***** Raw records *****
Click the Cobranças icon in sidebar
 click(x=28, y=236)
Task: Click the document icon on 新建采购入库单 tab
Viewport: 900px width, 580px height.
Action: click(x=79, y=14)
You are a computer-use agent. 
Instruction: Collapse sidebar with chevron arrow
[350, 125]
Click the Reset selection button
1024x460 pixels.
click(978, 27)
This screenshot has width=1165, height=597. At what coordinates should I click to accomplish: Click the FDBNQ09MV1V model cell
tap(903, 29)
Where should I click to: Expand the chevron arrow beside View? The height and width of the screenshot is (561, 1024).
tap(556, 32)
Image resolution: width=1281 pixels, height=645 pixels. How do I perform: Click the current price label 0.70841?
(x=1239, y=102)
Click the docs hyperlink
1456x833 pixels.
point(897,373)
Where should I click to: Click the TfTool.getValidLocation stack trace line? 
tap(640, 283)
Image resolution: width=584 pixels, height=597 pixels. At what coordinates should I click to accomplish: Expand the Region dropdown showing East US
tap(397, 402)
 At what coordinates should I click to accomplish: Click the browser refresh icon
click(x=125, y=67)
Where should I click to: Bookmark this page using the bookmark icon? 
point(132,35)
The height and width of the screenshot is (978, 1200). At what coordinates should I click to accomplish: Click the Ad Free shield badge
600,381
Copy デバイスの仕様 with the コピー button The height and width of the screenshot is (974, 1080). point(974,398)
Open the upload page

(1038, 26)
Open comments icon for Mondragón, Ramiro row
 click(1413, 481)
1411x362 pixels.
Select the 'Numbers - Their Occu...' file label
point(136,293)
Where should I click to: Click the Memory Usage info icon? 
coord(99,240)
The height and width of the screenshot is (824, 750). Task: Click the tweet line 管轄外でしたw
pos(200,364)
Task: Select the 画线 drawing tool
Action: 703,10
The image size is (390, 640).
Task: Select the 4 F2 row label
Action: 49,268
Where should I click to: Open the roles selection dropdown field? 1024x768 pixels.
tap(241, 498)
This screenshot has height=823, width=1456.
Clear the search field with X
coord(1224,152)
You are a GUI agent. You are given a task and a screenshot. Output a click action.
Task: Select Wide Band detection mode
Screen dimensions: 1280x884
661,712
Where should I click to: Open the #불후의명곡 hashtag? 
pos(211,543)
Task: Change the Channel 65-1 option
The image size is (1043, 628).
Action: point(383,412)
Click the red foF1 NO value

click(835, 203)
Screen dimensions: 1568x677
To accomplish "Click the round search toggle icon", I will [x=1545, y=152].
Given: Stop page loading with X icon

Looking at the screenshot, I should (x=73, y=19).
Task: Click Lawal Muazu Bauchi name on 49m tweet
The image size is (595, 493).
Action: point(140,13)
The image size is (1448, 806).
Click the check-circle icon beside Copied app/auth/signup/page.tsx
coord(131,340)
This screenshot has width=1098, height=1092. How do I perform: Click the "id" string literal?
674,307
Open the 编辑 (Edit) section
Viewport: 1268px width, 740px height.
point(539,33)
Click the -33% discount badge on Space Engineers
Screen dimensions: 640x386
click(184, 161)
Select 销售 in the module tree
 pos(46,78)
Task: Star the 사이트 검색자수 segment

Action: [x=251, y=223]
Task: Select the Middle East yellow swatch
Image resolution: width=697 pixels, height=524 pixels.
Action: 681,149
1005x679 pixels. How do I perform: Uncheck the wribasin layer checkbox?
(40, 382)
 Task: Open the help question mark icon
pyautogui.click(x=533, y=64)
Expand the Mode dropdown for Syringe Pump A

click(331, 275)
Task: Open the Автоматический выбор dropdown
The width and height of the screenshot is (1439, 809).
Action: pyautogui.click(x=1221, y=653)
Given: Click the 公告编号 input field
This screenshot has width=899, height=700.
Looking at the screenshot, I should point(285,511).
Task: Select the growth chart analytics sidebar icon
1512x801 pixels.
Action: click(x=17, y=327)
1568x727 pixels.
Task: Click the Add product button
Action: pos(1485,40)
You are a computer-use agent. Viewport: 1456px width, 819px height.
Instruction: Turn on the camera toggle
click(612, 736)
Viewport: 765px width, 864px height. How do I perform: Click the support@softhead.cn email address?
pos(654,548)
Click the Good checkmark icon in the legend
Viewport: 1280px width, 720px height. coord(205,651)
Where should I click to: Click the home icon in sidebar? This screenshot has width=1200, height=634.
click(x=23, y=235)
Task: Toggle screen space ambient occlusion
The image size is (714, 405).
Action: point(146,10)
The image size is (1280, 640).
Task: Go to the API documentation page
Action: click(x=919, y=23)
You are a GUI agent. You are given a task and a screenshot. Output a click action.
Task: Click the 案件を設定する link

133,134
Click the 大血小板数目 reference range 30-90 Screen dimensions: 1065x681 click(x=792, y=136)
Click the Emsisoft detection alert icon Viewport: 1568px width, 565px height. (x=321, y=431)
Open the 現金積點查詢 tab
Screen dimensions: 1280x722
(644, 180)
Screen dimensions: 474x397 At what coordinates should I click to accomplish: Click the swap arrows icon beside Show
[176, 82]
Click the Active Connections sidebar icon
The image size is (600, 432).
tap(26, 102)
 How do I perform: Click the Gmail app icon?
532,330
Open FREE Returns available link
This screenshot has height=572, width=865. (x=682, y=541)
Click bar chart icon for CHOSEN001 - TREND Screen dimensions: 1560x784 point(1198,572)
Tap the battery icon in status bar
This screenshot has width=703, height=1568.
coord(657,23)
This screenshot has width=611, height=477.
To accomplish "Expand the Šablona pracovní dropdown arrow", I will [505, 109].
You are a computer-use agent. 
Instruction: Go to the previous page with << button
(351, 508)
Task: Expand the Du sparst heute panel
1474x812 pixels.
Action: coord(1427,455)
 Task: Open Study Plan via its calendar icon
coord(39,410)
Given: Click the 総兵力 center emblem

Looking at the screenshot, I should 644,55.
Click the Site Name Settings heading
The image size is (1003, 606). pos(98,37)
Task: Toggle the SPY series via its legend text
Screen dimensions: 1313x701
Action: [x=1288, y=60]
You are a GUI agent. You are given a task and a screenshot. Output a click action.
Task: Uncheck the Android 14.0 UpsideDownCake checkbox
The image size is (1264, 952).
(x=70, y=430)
*****
## [Task to complete]
Filter the listing above down to the lines containing the string "checkbox", treating uppercase and lowercase as different, and copy each matching line.

## [The output]
1005x679 pixels. How do I perform: Uncheck the wribasin layer checkbox?
Task: Uncheck the Android 14.0 UpsideDownCake checkbox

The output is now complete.